Riguardo agli effetti sulla salute, possiamo ribadire alcuni dei molti benefici, che sono ormai ampiamente diffusi:

  • lo yoga garantisce l’aumento della flessibilità e dell’elasticità.

    Attraverso la pratica delle asana, muscolatura, articolazioni e tendini si allungano e nel contempo il fisico si tonifica grazie al rafforzamento e all’aumento della resistenza dei muscoli. In particolare, a trarre beneficio è la muscolatura della schiena con conseguenti miglioramenti della postura.

  • La respirazione yogica disintossica l’organismo perchè ossigena i tessuti, migliora la circolazione, stabilizza la pressione sanguigna. Purifica gli organi interni, aiuta ad espellere le tossine, rafforzando il sistema immunitario e migliorando la digestione.

  • La pratica offre spazio all’ascolto di sè, favorisce il controllo degli stati emotivi, riduce lo stress, migliora la qualità del sonno, riduce l’insonnia, aiuta a recuperare energia.

  • Favorendo calma mentale, lucidità, concentrazione e attenzione, migliora le facoltà cognitive e la memoria, agendo positivamente anche sulle prestazioni lavorative.

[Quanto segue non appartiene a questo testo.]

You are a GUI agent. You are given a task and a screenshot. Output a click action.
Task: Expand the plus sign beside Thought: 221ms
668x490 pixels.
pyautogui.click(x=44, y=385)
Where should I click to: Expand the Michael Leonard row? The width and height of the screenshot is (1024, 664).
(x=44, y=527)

  • Una pratica costante influisce sulla forza e sulla perseveranza determinanti per attuare un cambiamento nella propria vita e per lasciare andare quelle cattive abitudini di cui a volte si diventa inconsciamente dipendenti.

E la bellezza?

Molto spesso l’idea della bellezza corrisponde a canoni estetici, riferiti solo all’esteriorità e strettamente legali agli ideali e alla cultura del particolare periodo storico, a volte finendo purtroppo per alimentare il culto dell’apparenza e dell’effimero.

Non voglio disquisire in questa sede delle possibili distorsioni del significato profondo dello yoga, quando viene interpretato esso stesso come rincorsa ad un ideale di bellezza collegato a corpi perfettamente scolpiti, alle prese con le posture più o meno acrobatiche, che tanto spazio hanno in riviste o foto sui social.

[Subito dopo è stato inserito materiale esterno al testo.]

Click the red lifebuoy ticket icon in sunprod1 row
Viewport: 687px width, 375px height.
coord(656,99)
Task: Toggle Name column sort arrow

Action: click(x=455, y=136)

Il rischio c’è, ed io stessa non ne sono affatto immune. Fin troppo semplice cadere nella retorica integralista di chi, riportando insegnamenti di maestri illuminati, richiama la necessità, per il praticante della disciplina nella sua forma autentica, di non identificarsi con il corpo fisico.

Tutto vero! Tutto assolutamente giusto!

D’altro canto yoga e bellezza sono un connubio meravigliosamente perfetto.

Si tratta di una bellezza che passa attraverso un sentirsi bene con il proprio corpo, un essere sani ed anche più tonici.

E’ una bellezza che ha anche a che fare con il guardarsi allo specchio e a piacersi. E non c’è niente di male.

Certo, non è e non può essere solo questo.

Siamo esseri meravigliosi e la nostra bellezza riguarda dimensioni più profonde e più appaganti dell’autocompiacimento per la forma del proprio corpo. Davvero non può bastarci, non siamo fatti perchè ci possa bastare.

Siamo per altro così perfettamente collegati nelle nostre dimensioni che corpo, mente e spirito hanno bisogno di comporre una musica armonica per risuonare nella bellezza.

Eccolo lo straordinario potere dello yoga, che mentre riequilibra il nostro corpo, ci calma la mente, conducendoci in uno stato di benessere tale da permetterci di percepire altro.

Con i sensi dischiusi assaporiamo la bellezza dentro e fuori di noi, possiamo stupirci davanti alla perfezione del creato in tutte le sue forme, innamorandoci di fronte ad un tramonto, immergendoci nel presente e gustando ogni istante, ogni particolare, ogni creatura.

Nello stato di completezza in cui la pratica dello yoga ci conduce riusciamo a colmarci di gratitudine per quanto siamo accompagnati e sostenuti dalla forza di una Vita che appare finalmente in tutta la sua sconvolgente Bellezza.

E farci nutrire, fin nelle viscere, da questa disarmante Armonia.

Bellezza è sentirsi Uniti, uniti alla vita, agli altri, a noi stessi.

Bellezza è sentire che siamo parte fondamentale di un Tutto perfetto.

Bellezza è percepire se stessi nella propria perfetta imperfezione.

Così, nel mio attuale ed assai limitato livello di consapevolezza, posso vivere lo yoga.

Così riesco a lasciarmi avvolgere da una pratica che è senz’altro la migliore e più efficace ricetta di bellezza che io conosca.